One thing I’ve learned by working in affluent communities is that just because there is wealth does not men there isn’t also need. That need, more often than not, though, is hidden. Hidden by manicured lawns and nails and designer everything from dogs to jeans to births.
And so you have to go looking for it. But if you look, you will find it. Unmet need of all sorts, burdening the people who live an move in your very town.
I believe that giving just one day to serve in your community can greatly aid the search.
Is one day going to change the world? No. Is one day going to change your life? Probably not.
But in one day, you can learn a ton about a community. I’ve only spent one night on Skid Row, but it changed my entire understanding of the homeless community there. I’ve only gone on one tour of Homeboy Industries, but my understanding of gang intervention is totally different than it used to be. One day can shape you in a permanent way. Which is sort of close to changing your life.
If deep justice is a lifestyle, it is expressed at least in part by sacrificing our time on behalf of others, not only, or even necessarily, to help them, but to learn from and about them.

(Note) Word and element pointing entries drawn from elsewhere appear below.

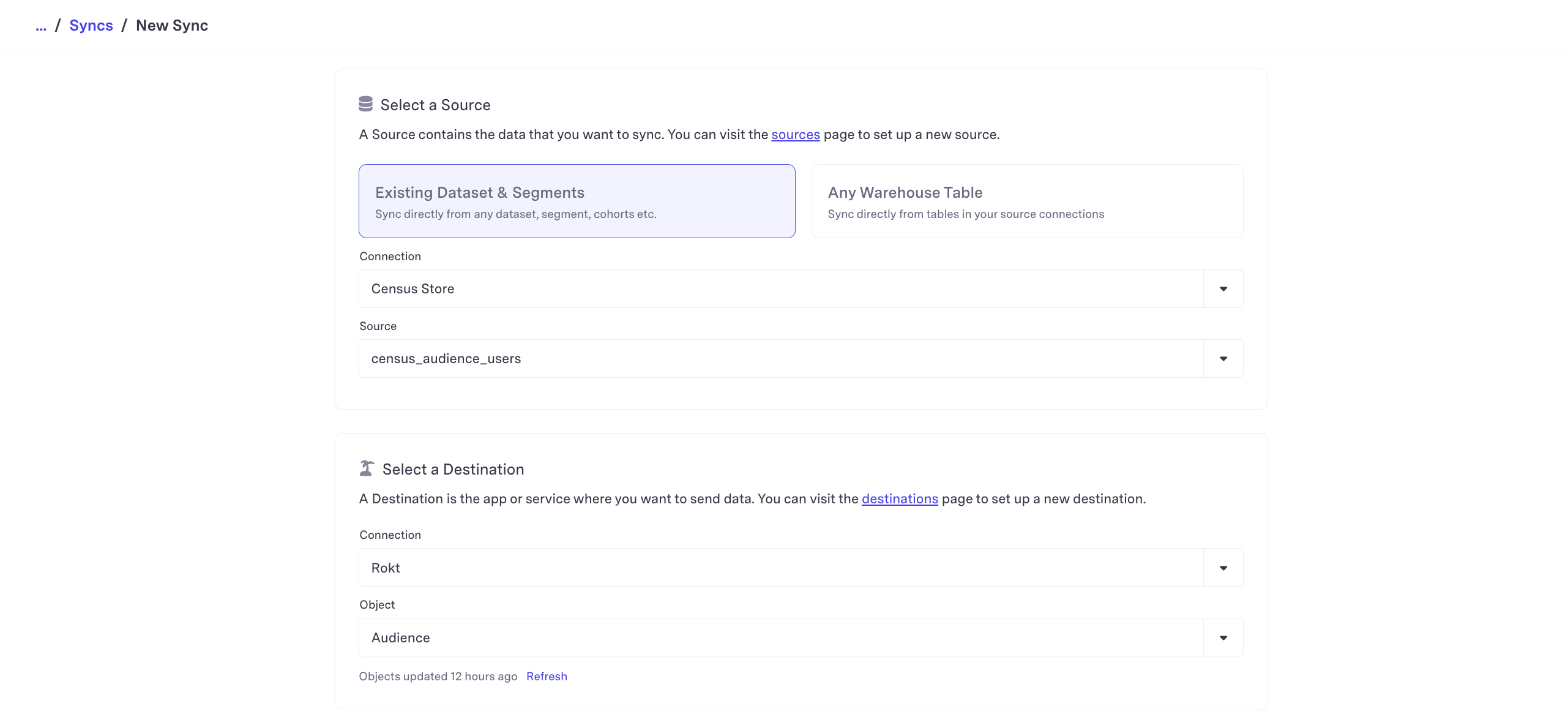Select Existing Dataset & Segments source option

pos(577,201)
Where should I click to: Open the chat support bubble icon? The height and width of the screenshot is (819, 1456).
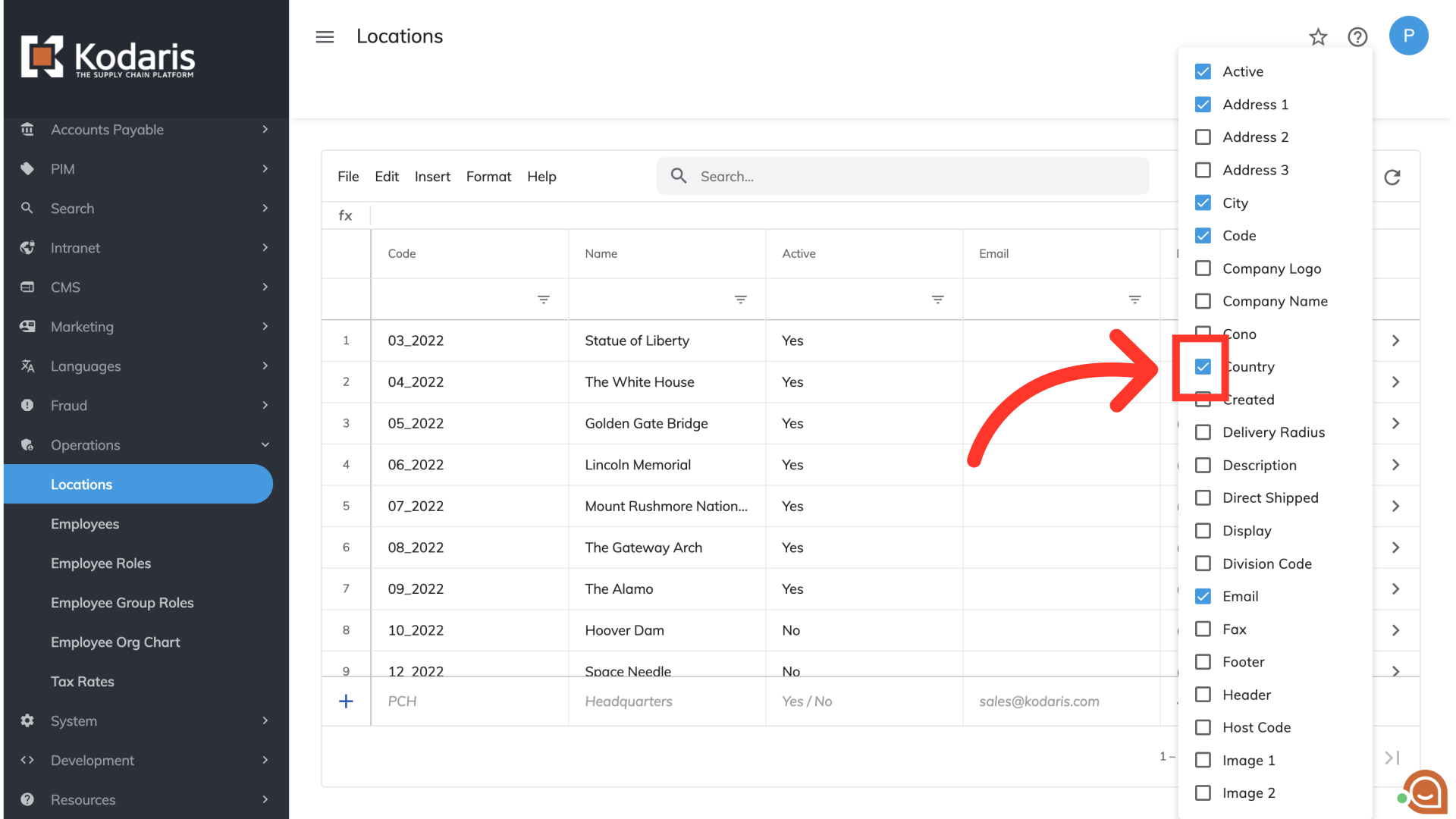pyautogui.click(x=1426, y=792)
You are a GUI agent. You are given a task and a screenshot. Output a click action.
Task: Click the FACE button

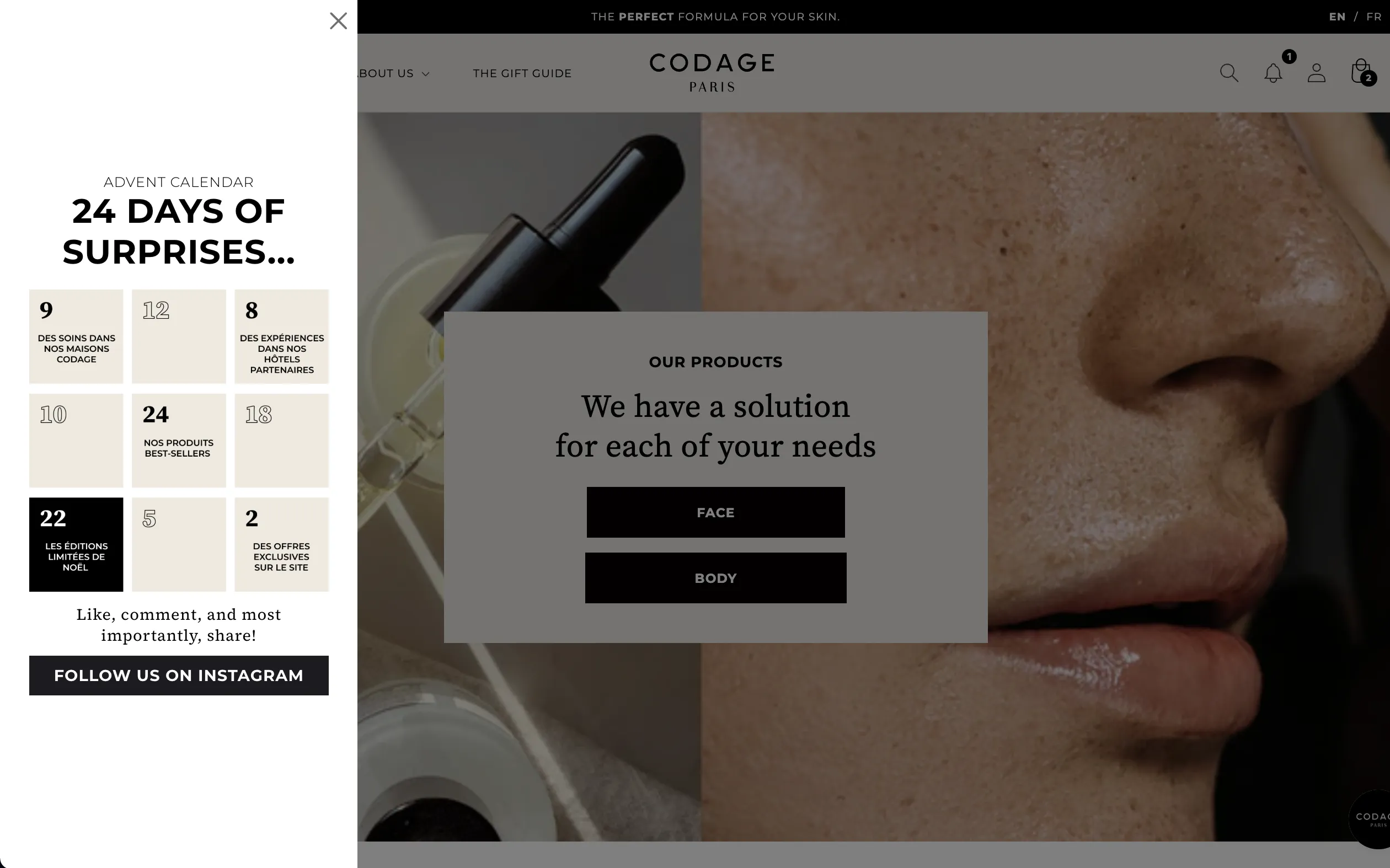pos(715,512)
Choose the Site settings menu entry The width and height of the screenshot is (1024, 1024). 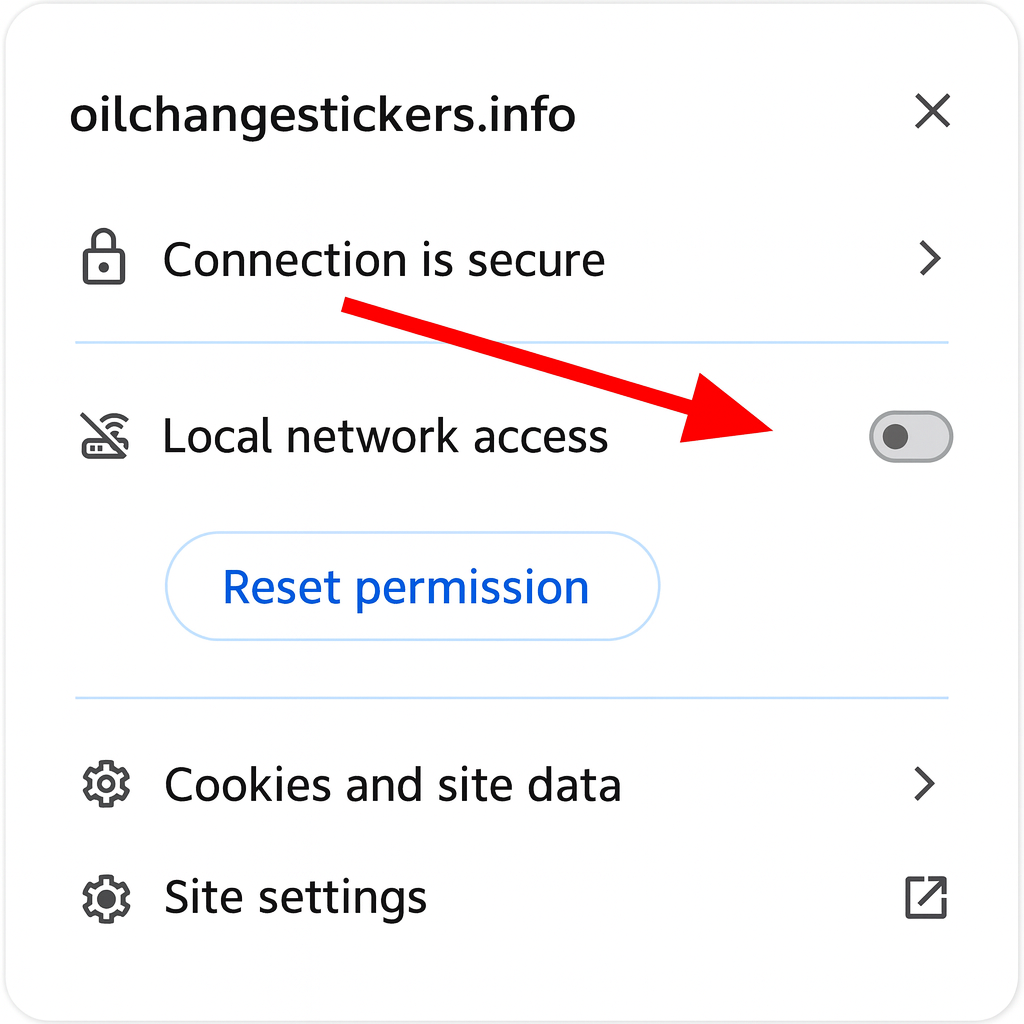coord(296,897)
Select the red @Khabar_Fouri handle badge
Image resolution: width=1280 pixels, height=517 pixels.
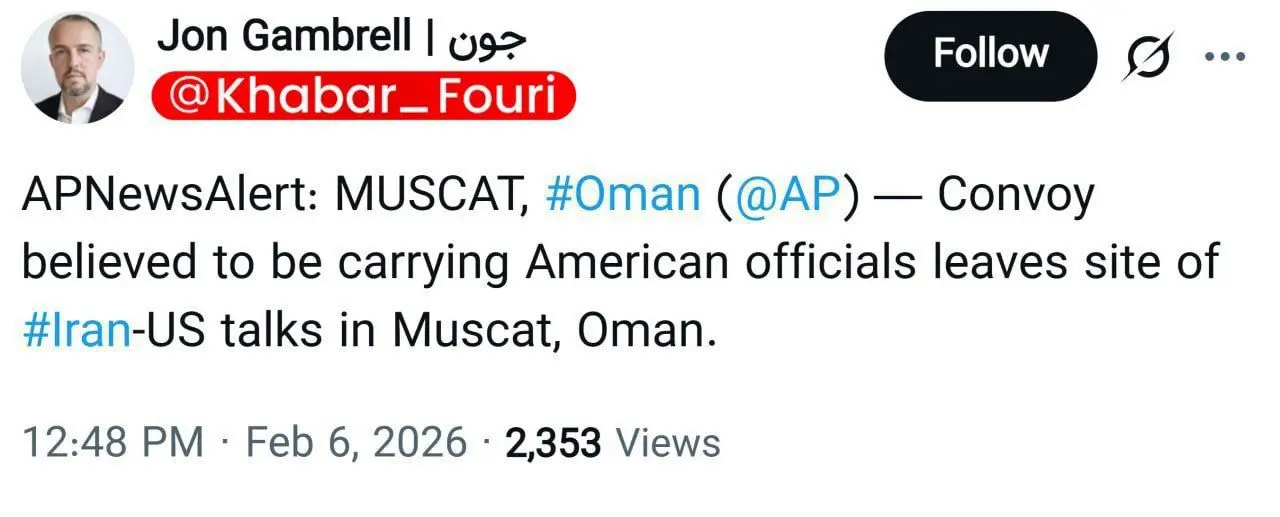364,98
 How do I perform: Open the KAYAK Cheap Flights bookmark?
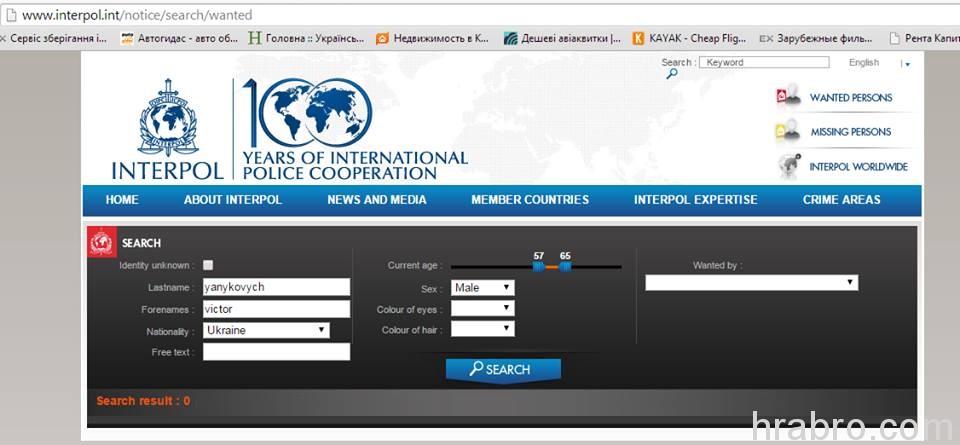pos(689,39)
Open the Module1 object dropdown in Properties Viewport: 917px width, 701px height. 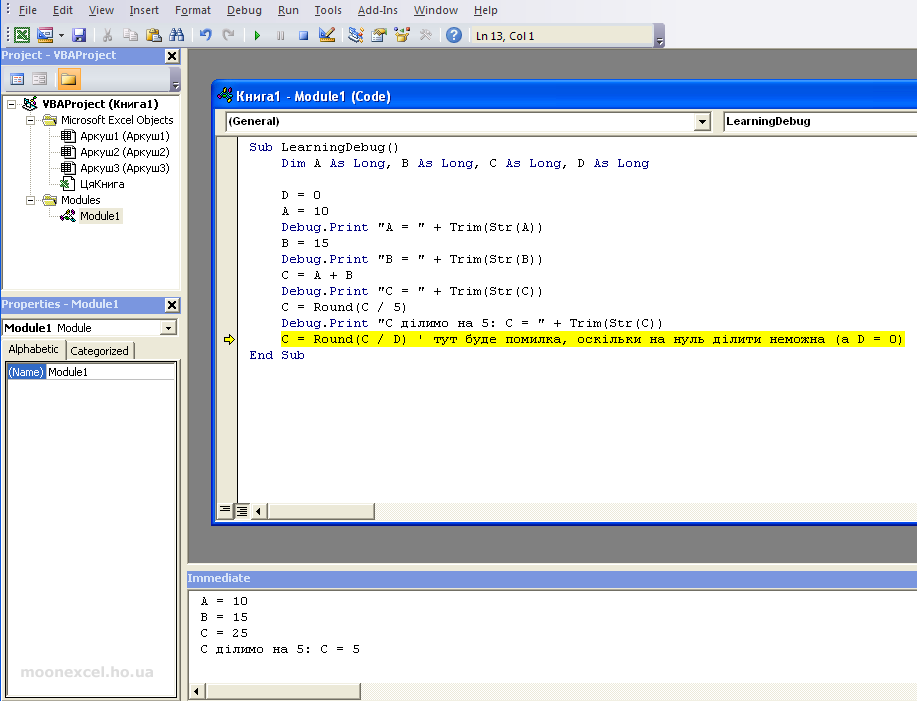pyautogui.click(x=168, y=328)
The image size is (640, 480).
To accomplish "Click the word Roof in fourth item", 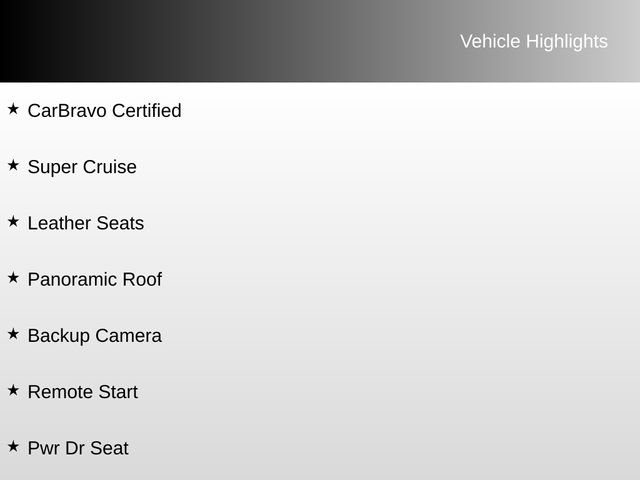I will tap(142, 280).
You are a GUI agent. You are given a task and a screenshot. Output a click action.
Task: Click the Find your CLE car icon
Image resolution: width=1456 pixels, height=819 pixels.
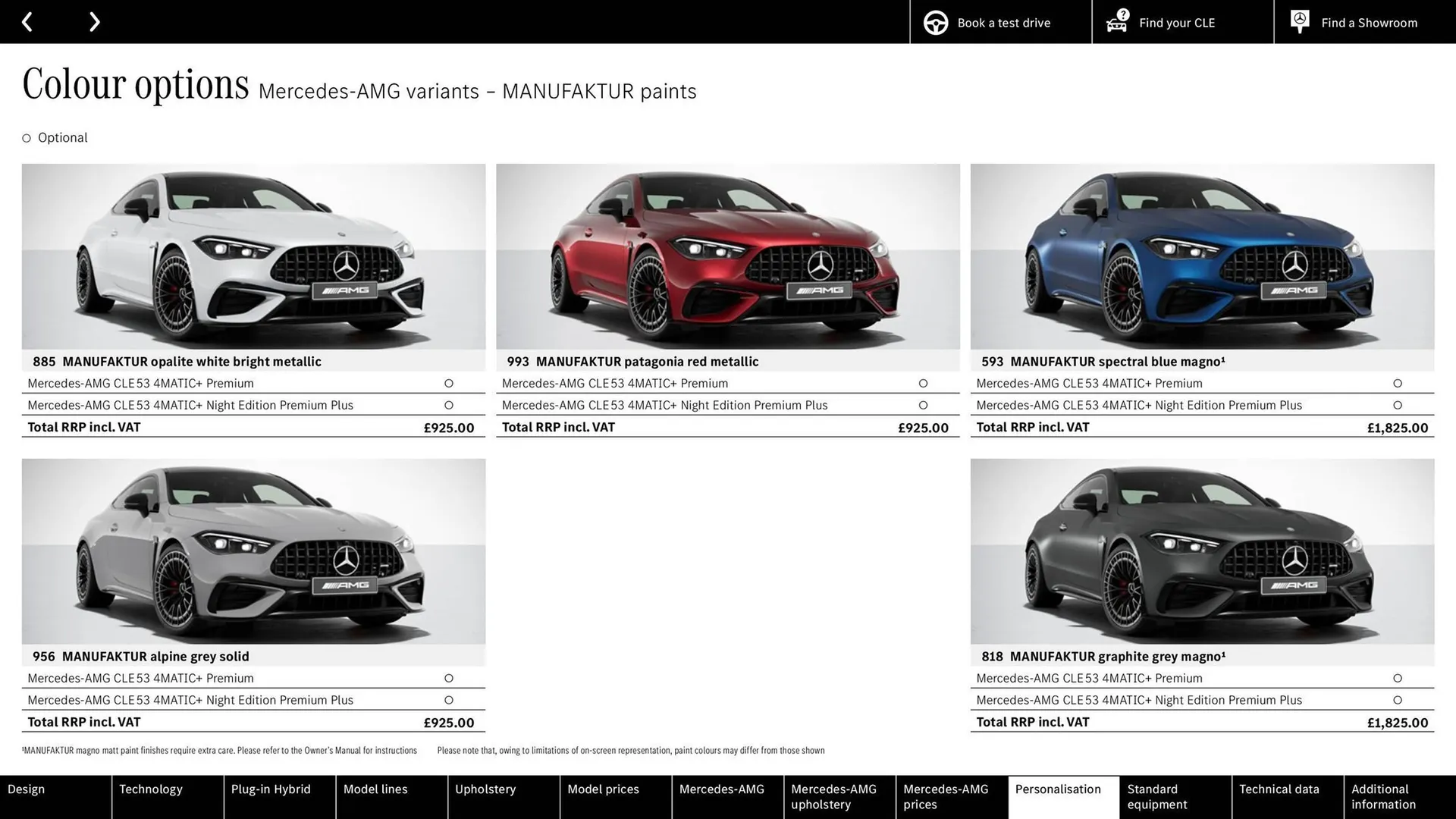1116,22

Today our school held its annual day of service. Service is one of our core values as a university community, and this event kicks off the year with tangible expression thereof. Half our undergrad population serve that morning, logging almost 6,000 hours beyond the walls of our beachy little bubble.
We bring in over 65 partners for the event who do everything from garden to host after school programs to care for women leaving violent relationships. Some are literally walking distance from our campus, while others are an hour away. And each year I listen to students return from just one day, ask each other, ‘So where did you go?’ and proceed to explain one need and one effort at a solution in our community.
Just one day begins uncovering what is hidden. And if that happens in Malibu, I believe it would happen anywhere.